As she taught me their Italian names, the vowels seemed to linger on my tongue as I pronounced them out loud, matching the longing in my soul to linger there with her.
My grandfather, Ottavio, cultivated Italian vegetables (le vedure), mostly lettuces. The bitterness of radicchio and the peppery nature of rucola, tempered by luscious green olive oil, were early trainers of my taste buds.
Zucchini would frequently arrive a tavola , stuffed and baked. This was a favorite childhood dish and one I attempt to make that measures up to Olga’s. I am still trying.
But it was the flowers (le fiore) of the zucchini that seduced me. Bright, yellow-orange sirens which at the moment we removed them, were rinsed, battered, fried, drained and showered with parmigiano. Morsels of pure bliss.
Ottavio meticulously looked after his garden tomatoes, il pomodoro. The literal translation is “golden apples” and indeed, their summer taste was fit for the gods. Blood red juices mingled with creamy mozzarella, dark green olive oil and tender leaves of basil, creating a dance on the tongue of the four most iconic of all Italian ingredients.
And not only the taste, but the texture. The density of the firm tomato, the smooth and suppleness of softening cheese, the subtle detection of tender herb, the lush silkiness of oil….and perhaps just the slightest crunch of sea salt, all tantalizing your mouth at the same time. The word “texture” in Italian, is “tessitura”.
More about texture, later.
There were fruit trees in their garden and none more evocative of Italian life than the fig, la fica.

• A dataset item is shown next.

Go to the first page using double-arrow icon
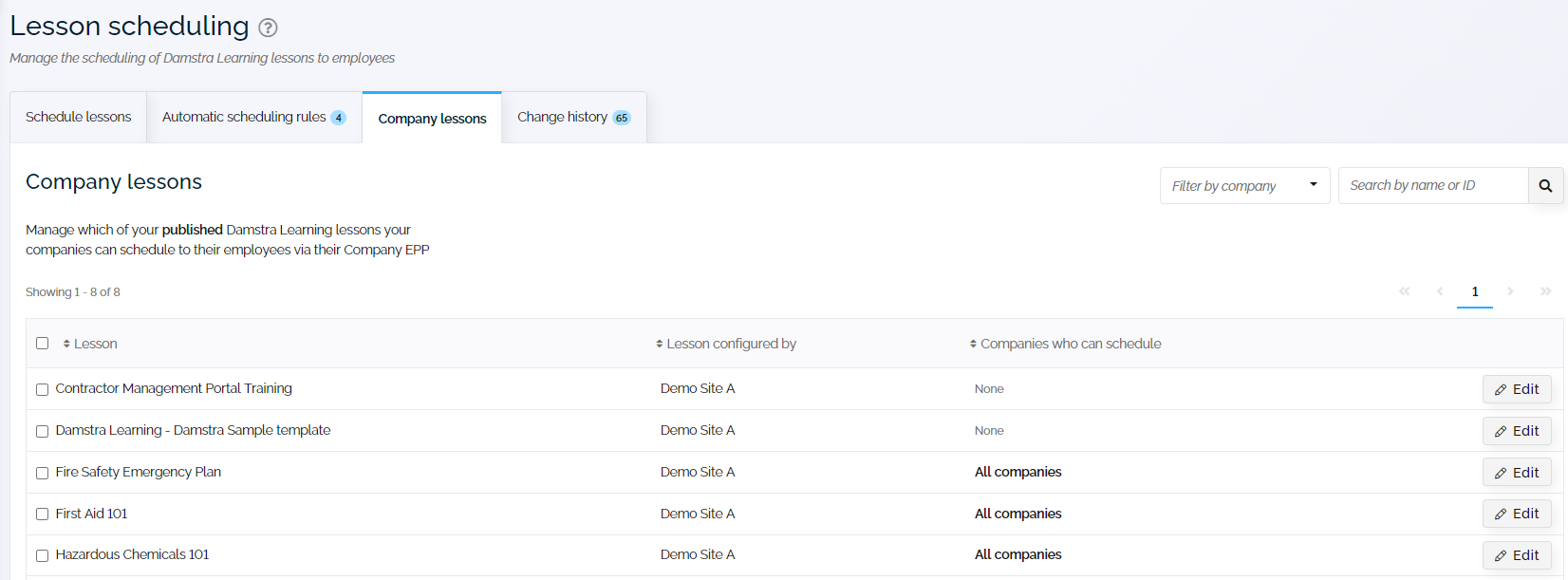The height and width of the screenshot is (580, 1568). 1404,291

For fifty years, Ottavio nurtured that tree. After giving up its fruit for the season, he pruned and covered it to protect it against harsh Indiana winters. Olga prophesied doom. Ottavio believed in its resurrection.
Later in life, I learned (during a Roman “rite of passage” romance), that “una fica” is a metaphor for the vagina. It was a provocative revelation, but if you have ever opened up a fresh fig, no further explanation is required.

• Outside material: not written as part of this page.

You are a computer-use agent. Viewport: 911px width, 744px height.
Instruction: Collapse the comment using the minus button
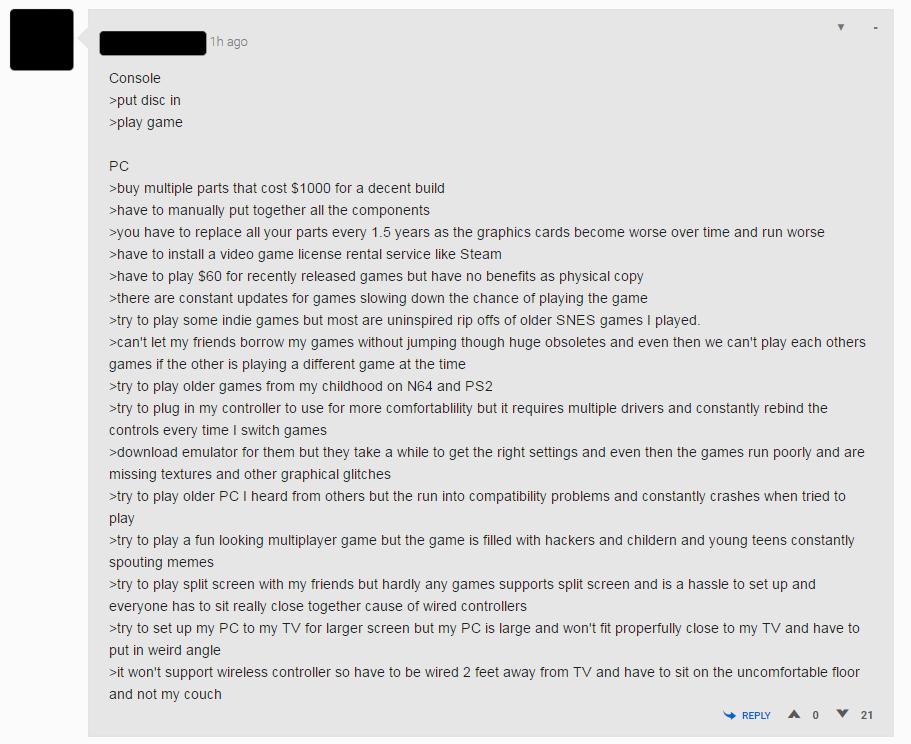point(876,28)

Adding “issimo or issima” to many an Italian word makes it a superlative. Hence, describing something as “ficchissima,” can indeed refer to an extremely alluring woman (or really, anything that is ultra-fabulous), but in its essence, it contains the meaning of a piece of fruit that is so gorgeous, it is adorned with garlands.
The sensuous nature of the Italian soul is so often connected to food. Buonissimo.
What Italian garden would not have a vineyard? Like any self-respecting Italian immigrant, Ottavio made his own wine (even during Prohibition, I am told). He built a sweet arbor for his grapes, and as summer deepened, so did the ruby red glow of the juicy fruit, nestled among the dark green leaves. Production would go on in the cool damp confines of the basement. I learned how to eat and drink like an Italian.
Years later, when I serendipitously found my family’s farm in Tuscany, my cousins took me into la caverna del vino. They told me that when Ottavio visited them in the early 1960s, after fifty years of being in America, he helped them build it.
My childhood was saturated with food at my grandparents’ table and with music as well: Italian grand opera, as sumptuous as a four-hour Italian meal.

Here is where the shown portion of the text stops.